**EXERCISE AIM**
From the entries that follow, reproduce exactly and only the lines from the line with "Expand the Peripheral filter section" to the line with "Open the Marker", endpoints included.

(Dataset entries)
--*--

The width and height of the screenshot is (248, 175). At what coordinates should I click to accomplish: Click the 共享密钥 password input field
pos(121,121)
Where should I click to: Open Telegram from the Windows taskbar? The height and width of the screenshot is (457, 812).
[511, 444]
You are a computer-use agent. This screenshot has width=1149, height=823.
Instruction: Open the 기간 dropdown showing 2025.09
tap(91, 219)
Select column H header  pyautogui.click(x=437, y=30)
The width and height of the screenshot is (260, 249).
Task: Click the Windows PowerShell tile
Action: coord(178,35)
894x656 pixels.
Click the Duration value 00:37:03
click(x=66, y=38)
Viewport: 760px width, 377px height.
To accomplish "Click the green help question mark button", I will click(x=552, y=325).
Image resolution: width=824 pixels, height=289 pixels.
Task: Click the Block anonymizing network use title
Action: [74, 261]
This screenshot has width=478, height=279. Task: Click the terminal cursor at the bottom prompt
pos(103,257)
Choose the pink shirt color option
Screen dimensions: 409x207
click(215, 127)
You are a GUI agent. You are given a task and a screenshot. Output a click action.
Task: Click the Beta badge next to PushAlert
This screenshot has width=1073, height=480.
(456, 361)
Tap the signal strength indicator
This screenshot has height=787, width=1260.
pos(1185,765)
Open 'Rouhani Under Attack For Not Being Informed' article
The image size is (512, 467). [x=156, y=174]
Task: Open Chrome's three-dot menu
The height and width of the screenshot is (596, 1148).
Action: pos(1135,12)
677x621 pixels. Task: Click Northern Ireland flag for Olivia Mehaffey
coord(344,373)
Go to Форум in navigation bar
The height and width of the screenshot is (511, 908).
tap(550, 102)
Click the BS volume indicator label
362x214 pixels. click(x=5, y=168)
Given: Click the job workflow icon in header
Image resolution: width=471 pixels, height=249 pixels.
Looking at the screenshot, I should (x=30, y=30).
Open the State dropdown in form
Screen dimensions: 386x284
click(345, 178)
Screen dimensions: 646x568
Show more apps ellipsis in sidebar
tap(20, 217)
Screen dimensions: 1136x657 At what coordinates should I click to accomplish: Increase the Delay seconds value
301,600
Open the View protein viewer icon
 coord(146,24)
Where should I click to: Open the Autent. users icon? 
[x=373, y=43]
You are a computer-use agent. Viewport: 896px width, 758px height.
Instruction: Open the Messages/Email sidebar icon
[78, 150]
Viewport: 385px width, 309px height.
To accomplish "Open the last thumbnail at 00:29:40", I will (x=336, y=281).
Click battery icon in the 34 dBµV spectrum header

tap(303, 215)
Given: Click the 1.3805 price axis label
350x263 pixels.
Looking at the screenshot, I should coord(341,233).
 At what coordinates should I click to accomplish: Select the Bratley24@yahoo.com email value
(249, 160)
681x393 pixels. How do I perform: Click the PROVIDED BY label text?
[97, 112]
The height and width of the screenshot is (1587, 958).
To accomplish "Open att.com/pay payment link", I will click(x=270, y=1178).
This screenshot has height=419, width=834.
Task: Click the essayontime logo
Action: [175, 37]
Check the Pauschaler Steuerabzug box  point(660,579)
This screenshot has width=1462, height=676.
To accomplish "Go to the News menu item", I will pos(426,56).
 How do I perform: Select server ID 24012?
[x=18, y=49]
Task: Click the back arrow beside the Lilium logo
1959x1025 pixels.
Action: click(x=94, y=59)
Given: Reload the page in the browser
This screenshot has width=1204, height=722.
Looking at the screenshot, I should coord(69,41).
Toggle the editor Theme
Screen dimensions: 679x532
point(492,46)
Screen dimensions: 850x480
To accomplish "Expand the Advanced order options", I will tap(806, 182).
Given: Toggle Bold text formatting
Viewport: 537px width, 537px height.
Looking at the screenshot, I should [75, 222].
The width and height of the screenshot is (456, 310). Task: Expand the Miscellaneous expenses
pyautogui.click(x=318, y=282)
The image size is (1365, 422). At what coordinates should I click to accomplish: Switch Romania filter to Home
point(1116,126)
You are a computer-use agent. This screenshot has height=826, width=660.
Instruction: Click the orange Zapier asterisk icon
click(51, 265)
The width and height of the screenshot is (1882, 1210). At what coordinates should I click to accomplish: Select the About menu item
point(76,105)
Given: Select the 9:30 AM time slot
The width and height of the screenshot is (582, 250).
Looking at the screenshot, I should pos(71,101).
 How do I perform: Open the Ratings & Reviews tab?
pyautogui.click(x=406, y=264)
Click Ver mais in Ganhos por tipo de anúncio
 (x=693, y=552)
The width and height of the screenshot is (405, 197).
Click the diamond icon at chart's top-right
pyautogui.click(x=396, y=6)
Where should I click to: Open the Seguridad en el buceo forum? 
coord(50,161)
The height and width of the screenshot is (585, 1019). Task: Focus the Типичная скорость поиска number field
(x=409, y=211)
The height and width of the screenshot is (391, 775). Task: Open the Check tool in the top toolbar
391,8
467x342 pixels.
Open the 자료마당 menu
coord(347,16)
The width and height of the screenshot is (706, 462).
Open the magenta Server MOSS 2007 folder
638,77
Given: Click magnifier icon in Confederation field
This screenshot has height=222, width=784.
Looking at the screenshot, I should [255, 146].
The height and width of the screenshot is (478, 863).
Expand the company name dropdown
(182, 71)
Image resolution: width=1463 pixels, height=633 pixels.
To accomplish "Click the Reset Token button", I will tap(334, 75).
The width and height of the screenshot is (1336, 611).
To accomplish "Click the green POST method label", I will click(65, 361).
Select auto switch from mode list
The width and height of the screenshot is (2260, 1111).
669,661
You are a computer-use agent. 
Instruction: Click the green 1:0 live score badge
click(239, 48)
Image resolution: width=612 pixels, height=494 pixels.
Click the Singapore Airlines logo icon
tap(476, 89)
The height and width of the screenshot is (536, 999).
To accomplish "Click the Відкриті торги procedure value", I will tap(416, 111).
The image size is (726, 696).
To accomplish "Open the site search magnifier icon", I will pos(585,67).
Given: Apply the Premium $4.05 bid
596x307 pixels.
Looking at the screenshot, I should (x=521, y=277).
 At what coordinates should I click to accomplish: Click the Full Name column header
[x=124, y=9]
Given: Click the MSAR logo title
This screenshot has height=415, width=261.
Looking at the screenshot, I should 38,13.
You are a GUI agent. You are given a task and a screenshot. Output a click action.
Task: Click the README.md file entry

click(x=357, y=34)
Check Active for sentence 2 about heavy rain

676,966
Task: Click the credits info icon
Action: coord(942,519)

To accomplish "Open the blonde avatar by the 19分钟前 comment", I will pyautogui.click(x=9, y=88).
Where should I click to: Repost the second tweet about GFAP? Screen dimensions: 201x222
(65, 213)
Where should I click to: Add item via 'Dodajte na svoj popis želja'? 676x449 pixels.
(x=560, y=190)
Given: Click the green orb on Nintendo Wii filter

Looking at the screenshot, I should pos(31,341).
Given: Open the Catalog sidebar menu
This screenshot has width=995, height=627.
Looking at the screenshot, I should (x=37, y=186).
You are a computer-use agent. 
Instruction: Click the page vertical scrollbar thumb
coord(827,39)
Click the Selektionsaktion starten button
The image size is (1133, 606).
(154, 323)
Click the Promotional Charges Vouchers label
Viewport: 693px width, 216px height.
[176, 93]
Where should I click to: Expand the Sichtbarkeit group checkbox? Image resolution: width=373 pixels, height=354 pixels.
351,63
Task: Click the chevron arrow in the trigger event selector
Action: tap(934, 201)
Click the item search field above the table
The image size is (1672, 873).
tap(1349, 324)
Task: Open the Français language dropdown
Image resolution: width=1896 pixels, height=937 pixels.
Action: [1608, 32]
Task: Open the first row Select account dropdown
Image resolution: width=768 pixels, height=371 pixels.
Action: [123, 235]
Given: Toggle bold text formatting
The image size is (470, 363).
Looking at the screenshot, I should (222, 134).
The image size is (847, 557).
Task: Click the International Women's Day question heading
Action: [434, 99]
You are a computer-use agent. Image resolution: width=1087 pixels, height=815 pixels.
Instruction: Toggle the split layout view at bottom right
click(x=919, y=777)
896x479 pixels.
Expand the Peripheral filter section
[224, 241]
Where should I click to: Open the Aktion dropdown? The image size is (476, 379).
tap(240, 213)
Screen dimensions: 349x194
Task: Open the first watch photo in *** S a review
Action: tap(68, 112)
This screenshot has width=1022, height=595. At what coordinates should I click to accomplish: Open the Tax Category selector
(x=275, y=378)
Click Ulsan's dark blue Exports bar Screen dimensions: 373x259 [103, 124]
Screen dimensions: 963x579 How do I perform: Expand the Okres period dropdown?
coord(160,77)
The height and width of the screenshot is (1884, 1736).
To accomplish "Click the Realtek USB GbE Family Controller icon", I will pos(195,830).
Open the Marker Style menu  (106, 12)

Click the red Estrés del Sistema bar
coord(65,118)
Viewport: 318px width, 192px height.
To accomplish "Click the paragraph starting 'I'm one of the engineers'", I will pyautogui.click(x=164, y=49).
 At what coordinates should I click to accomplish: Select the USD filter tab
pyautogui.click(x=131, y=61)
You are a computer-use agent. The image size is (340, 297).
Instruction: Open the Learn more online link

--*--

**ANSWER SECTION**
Expand the Peripheral filter section
[224, 241]
Where should I click to: Open the Aktion dropdown? The image size is (476, 379).
tap(240, 213)
Screen dimensions: 349x194
Task: Open the first watch photo in *** S a review
Action: tap(68, 112)
This screenshot has width=1022, height=595. At what coordinates should I click to accomplish: Open the Tax Category selector
(x=275, y=378)
Click Ulsan's dark blue Exports bar Screen dimensions: 373x259 [103, 124]
Screen dimensions: 963x579 How do I perform: Expand the Okres period dropdown?
coord(160,77)
The height and width of the screenshot is (1884, 1736).
To accomplish "Click the Realtek USB GbE Family Controller icon", I will pos(195,830).
Open the Marker Style menu  (106, 12)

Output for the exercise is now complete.